Kucinich and truth buried by biased press

In the last few years, there has been in this country the highest level of censorship of the truth than at any other time in history. The American public didn’t hear about Dennis Kucinich because the press didn’t want you to hear about him. He accepted no corporate money for his campaign; as a result, no corporations (or very few) backed him for president.

I met him … when he gave a speech here in Asheville. His campaign and beliefs and platform are 100 percent for the people of this country, and of the world. My whole life, I’ve not been interested in politics because all I’ve ever seen is one liar and idiot after the other, out to pad his pockets and benefit the wealthy. Coming to know Dennis Kucinich has enriched my life to a measure that I cannot describe. He is the only candidate I remember who is as real and genuine as diamonds or gold. He speaks 100 percent from his heart, yet his reasoning and ideas and ideals are sound and practical and realistic and courageous and honorable — and are to empower and give freedom and life back to the people of this country. … [He] is the only right person for the job of president of the United States, but even after 2.5 years of campaigning, there are multitudes of people who have never even heard of him.

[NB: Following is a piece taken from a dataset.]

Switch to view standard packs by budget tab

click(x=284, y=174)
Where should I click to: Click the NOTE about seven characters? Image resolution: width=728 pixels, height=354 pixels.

Thanks to NBC, ABC, CBS, FOX and all the rest, he and his message for America and the world were and still are buried. They wanted Kerry to be nominated for president — and look who won the Democratic nomination.

If you have never heard Kucinich or seen him speak, I encourage you to visit his Web site (www.kucinich.us) and spend a little time reading or listening to some of his speeches.

By the way, Kucinich spoke in Asheville and three other cities in North Carolina in April. In the April caucus, he won in all four of those counties — even beating out Edwards, who is from North Carolina. [M]any who know politics well [say] that if his message, instead of Kerry’s, had been brought to the American public, Kucinich would be sitting in Kerry’s seat right now.

The press in this country has played a huge hand in robbing us of the opportunity to a elect a better life for ourselves: freedom from tyranny, [better] education, fair and reasonable health care, fair job opportunities, peace and much more! The ABB (Anybody But Bush) mentality was exploited by the press, and allowed us to cheat ourselves out of a much brighter future than we are going to get even if Kerry makes it to the White House. Congratulations, America!

— Carlton Whatley
Asheville

No, I won’t get over it

“A date which will live in infamy” is what Roosevelt called the Japanese sneak attack on Pearl Harbor Dec. 7, 1941. But there is another date that will live in infamy, and that is Dec. 12, 2000, when the U.S. politburo, known also as the U.S. Supreme Court, overturned the Florida Supreme Court, permitting that state’s electors to vote for Bush.

There were only four honest judges that infamous day: Stevens, Souter, Ginsburg and Breyer. The others were nothing but mediocre political hacks at best, scaling down to the dense, witless, confused, speechless Clarence Thomas.

Everyone knows who really won the Florida vote. The exit polls were correct and the TV networks were absolutely right in predicting a Gore win in Florida. And no, I will not get over it. My most precious democratic right, my vote, was stolen by the dark, evil forces of the Bush-Cheney axis. A president with no mandate from the people (he lost the popular vote by more than half a million) has acted like a megalomaniacal, paranoiac emperor, and the results have been disastrous.

One is as sick as one is secretive, and that has been the hallmark of this regime — secrets and lies. No WMD, no link between Al Qaeda and Saddam, no purchase of uranium from Niger, no plans for peace in Iraq, and no sign that the pathological liar selected to be our president is able to admit to any mistakes.

Beware of leaders who claim that God is on their side, no matter what religion they profess. Vote for Kerry in November to stop the slide of this country into the abyss.